(Text passage):
━━━━━━━━━━
The Pentagon is aware of the letter, appreciated the feedback from the contractor associations and recognized the important role played by contractors in sustaining Afghan government forces’ equipment, including aircraft, said spokesperson Maj. Rob Lodewick.

“Moving forward, numerous options exist capable of facilitating the continuation of contracted maintenance and logistical support without requiring U.S. contractors to be on-ground in Afghanistan,” Lodewick said, without elaborating.

The Defense Department “continues to pursue, analyze and refine the best options available and will announce corresponding decisions and implementation plans as they become available and appropriate,” Lodewick said.

Pentagon officials have communicated changes in requirements to contractors working with the Afghan air force and those contracts have been modified, '' he added.

The State Department and the U.S. Agency for International Development did not respond to a request for comment.

Critics say Afghan security forces cannot keep their planes, helicopters and drones in the air without U.S. contractor support, and that the lack of detailed plans for contractors has sent a damaging message to Kabul.

“As Afghans look for visible signs that Biden’s promised support will continue, what they see is a rush to the door — and silence about the details that would make the promises real,” Ronald Neumann, a former U.S. ambassador to Afghanistan, wrote in a recent op-ed in the Washington Post.

“Morale is as much a part of combat power as equipment and technology. The current uncertainty undercuts morale and could gravely weaken the Afghan army just as major Taliban attacks begin.” he wrote.

When Biden unveiled his decision to pull out U.S. troops, it was not clear how the country’s main airport in Kabul would be secured. The uncertainty prompted fears that foreign embassies might be forced to close without a safe way to travel in and out of the country.

Jake Sullivan, Biden’s national security adviser, said on Thursday that Turkey had agreed to take the leading role in providing security for the Kabul airport. Turkish President Tayyip Erdogan made the pledge in talks with President Biden earlier this week, according to Sullivan.

"The clear commitment from the leaders was established that Turkey would play a lead role in securing Hamid Karzai International Airport and we are now working through how to execute to get to that," Sullivan said.

At a NATO summit in Brussels on Monday, Biden, Erdogan, and the other NATO leaders promised to “provide transitional funding to ensure continued functioning” of the Kabul airport and “training and financial support” for Afghan government forces.

At a time when the administration has promised to expedite visa applications from Afghans who worked with U.S. troops or diplomats, the American embassy in Kabul is facing a surge in Covid-19 infections. One embassy employee has died, 114 have been infected and several have had to be evacuated for medical treatment, according to a notice issued to staff at the embassy.

The U.S. embassy has ordered a lockdown and confined staff members to their quarters except to obtain food or to exercise alone.

The American Foreign Service Association, which represents diplomats working at the State Department, expressed alarm at the outbreak and urged the administration to make vaccination a condition for any employee physically present at the Kabul mission or other U.S. embassies around the world.

“At a time when the U.S. military withdrawal is accelerating, attacks on Afghan and Coalition forces are intensifying and the U.S. is seeking to establish a stable and positive presence in Afghanistan after the withdrawal, the damage to our national security and national interests is potentially grave,” the association said in a statement Thursday.

The embassy, located on a sprawling compound, had hundreds of staff until recently when officials began scaling back its workforce as U.S. forces withdrew. The State Department recently ordered the departure of U.S. government employees from Kabul "whose functions can be performed elsewhere."
━━━━━━━━━━
(What you will do): Reproduce the stretch of the article on the U.S. pullout from Afghanistan from "The Pentagon is" through "modified, '' he added.", word for word.
━━━━━━━━━━
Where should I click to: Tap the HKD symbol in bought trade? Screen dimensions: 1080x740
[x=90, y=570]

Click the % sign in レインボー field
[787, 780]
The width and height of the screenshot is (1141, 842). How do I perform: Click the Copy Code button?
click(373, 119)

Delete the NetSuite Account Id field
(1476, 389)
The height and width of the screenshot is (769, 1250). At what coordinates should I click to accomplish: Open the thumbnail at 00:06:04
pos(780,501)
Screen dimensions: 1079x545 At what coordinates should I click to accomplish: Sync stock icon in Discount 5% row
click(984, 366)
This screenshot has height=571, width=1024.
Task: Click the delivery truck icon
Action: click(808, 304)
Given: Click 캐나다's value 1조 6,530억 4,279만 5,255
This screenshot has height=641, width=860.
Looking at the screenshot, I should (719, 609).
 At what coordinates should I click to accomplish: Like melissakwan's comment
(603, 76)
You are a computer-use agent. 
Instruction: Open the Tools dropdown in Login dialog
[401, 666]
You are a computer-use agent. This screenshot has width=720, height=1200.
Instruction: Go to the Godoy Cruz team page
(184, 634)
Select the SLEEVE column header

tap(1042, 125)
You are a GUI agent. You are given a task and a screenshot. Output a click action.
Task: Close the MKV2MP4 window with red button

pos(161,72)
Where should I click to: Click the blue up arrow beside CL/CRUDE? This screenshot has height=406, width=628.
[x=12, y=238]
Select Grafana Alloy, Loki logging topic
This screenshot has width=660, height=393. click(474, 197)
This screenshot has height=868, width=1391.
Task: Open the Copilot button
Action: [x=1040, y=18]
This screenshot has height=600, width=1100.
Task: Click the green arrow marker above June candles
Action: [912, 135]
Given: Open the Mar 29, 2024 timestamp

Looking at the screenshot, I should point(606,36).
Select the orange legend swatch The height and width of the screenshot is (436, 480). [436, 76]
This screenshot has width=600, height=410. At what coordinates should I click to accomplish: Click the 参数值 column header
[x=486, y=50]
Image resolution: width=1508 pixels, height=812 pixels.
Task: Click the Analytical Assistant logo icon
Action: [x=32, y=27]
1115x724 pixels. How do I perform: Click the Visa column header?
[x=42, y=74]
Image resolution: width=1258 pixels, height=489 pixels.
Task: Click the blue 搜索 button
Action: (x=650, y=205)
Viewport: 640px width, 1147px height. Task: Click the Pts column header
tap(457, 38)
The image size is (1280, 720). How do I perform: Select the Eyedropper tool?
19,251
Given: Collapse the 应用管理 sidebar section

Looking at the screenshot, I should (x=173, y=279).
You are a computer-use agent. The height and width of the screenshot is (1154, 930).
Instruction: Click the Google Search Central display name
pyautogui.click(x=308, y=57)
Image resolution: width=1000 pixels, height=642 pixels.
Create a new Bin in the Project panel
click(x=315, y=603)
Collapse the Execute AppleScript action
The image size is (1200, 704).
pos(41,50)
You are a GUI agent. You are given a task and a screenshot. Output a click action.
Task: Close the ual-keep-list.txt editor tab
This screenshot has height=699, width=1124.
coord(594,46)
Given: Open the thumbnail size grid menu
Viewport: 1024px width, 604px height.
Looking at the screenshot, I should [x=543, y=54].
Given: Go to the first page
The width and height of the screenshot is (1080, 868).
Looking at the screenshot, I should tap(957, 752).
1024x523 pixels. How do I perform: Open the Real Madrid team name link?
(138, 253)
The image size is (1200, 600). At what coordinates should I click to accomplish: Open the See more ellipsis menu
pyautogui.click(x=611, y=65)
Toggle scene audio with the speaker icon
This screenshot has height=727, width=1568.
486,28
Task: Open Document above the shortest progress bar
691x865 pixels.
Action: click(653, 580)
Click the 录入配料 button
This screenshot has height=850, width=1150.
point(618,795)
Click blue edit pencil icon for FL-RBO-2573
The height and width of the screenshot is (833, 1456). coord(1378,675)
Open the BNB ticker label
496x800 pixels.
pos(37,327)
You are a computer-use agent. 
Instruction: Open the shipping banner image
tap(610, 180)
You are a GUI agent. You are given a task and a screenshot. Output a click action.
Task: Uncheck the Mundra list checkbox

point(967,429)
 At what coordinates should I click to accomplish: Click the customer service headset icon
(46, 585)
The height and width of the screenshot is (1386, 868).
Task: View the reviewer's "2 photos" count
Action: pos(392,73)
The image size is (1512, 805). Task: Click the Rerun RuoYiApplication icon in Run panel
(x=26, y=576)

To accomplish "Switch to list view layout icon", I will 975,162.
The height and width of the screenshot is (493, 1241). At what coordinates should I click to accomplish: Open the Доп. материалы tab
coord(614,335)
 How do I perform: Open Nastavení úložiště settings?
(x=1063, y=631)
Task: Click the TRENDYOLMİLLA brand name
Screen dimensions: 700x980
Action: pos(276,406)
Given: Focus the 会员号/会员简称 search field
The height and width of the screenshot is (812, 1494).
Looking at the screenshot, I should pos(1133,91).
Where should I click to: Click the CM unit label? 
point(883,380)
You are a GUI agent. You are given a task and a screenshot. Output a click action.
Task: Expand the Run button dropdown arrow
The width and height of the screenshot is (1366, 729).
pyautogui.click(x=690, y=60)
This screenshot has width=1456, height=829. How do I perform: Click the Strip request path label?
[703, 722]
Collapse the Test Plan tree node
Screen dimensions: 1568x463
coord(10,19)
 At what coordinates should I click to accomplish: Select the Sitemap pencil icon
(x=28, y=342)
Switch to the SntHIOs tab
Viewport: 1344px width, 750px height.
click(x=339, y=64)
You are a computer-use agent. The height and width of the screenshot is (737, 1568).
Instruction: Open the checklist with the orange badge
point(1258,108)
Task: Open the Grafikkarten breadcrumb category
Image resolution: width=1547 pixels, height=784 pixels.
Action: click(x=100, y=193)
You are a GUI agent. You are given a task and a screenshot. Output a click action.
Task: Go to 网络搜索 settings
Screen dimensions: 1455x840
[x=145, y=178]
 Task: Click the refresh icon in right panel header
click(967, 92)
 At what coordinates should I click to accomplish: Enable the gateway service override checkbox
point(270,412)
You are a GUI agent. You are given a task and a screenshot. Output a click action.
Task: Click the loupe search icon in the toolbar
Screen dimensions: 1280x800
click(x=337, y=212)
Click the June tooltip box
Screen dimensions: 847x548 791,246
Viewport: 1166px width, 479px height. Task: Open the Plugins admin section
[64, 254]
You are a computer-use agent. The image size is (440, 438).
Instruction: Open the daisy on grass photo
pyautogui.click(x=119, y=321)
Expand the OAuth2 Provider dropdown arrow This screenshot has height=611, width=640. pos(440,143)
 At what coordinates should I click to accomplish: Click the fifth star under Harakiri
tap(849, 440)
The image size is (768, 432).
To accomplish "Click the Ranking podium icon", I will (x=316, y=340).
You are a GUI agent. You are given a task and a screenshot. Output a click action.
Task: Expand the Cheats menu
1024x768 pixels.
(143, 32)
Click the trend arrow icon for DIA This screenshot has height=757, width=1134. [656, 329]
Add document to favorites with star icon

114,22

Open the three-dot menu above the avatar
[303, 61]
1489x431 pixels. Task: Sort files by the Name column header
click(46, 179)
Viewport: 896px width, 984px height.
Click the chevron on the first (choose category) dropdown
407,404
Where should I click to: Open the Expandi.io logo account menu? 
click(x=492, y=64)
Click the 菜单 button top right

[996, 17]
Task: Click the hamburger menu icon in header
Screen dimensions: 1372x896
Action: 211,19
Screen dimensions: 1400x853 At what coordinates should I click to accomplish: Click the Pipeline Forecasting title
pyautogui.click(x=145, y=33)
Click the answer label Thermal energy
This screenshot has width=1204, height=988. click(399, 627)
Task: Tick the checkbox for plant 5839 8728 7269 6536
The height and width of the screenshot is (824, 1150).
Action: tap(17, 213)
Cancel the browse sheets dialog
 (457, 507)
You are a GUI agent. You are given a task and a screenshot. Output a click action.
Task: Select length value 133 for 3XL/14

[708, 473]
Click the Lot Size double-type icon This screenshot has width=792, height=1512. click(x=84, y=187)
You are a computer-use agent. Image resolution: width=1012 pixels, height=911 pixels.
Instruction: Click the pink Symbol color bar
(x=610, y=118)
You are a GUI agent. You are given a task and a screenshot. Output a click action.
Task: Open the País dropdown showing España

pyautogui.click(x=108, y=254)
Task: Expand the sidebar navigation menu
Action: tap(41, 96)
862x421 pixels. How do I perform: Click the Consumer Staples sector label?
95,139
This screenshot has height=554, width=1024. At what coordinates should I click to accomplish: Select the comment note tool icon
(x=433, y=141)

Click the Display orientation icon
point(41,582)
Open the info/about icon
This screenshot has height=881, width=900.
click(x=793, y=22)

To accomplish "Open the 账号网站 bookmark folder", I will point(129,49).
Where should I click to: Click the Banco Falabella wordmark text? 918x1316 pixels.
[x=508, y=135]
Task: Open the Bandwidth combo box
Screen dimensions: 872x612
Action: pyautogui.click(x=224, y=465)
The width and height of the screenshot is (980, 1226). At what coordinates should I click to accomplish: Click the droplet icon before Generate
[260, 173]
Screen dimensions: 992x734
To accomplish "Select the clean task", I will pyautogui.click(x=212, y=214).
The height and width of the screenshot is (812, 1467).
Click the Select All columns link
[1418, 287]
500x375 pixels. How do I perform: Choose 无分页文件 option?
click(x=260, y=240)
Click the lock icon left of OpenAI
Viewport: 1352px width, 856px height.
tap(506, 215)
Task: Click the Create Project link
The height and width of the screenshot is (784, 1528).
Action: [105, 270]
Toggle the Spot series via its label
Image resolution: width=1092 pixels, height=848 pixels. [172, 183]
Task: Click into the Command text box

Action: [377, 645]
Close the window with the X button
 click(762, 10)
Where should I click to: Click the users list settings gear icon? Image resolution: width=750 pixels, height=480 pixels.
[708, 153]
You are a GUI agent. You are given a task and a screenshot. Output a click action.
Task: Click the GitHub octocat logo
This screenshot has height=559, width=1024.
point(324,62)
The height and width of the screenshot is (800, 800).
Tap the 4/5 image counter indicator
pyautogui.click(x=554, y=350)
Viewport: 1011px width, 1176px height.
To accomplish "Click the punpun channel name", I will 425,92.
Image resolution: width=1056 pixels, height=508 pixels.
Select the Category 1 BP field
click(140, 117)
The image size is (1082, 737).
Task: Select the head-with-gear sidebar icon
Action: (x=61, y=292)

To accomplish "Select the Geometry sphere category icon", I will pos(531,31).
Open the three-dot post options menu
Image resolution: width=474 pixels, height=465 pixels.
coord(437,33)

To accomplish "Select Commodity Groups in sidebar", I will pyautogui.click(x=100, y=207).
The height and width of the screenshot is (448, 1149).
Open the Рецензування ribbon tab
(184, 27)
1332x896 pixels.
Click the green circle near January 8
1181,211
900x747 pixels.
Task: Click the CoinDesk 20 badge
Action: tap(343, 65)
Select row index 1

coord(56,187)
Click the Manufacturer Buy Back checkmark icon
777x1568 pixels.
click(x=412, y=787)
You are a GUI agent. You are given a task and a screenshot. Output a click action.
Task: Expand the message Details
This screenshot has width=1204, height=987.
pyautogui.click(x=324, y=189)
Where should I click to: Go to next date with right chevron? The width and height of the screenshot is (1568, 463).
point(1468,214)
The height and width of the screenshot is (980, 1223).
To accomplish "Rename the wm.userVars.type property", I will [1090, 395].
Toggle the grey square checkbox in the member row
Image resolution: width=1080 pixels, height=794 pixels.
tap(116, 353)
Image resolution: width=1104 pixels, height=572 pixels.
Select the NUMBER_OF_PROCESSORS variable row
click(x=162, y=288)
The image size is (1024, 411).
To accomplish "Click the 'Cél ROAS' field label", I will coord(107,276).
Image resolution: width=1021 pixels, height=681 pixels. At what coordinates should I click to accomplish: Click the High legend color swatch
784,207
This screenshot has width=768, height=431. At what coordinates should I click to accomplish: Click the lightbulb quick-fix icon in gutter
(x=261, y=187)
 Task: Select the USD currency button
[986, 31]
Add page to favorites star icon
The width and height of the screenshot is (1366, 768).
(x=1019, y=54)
━━━━━━━━━━
(Answer for this exercise):
The Pentagon is aware of the letter, appreciated the feedback from the contractor associations and recognized the important role played by contractors in sustaining Afghan government forces’ equipment, including aircraft, said spokesperson Maj. Rob Lodewick.

“Moving forward, numerous options exist capable of facilitating the continuation of contracted maintenance and logistical support without requiring U.S. contractors to be on-ground in Afghanistan,” Lodewick said, without elaborating.

The Defense Department “continues to pursue, analyze and refine the best options available and will announce corresponding decisions and implementation plans as they become available and appropriate,” Lodewick said.

Pentagon officials have communicated changes in requirements to contractors working with the Afghan air force and those contracts have been modified, '' he added.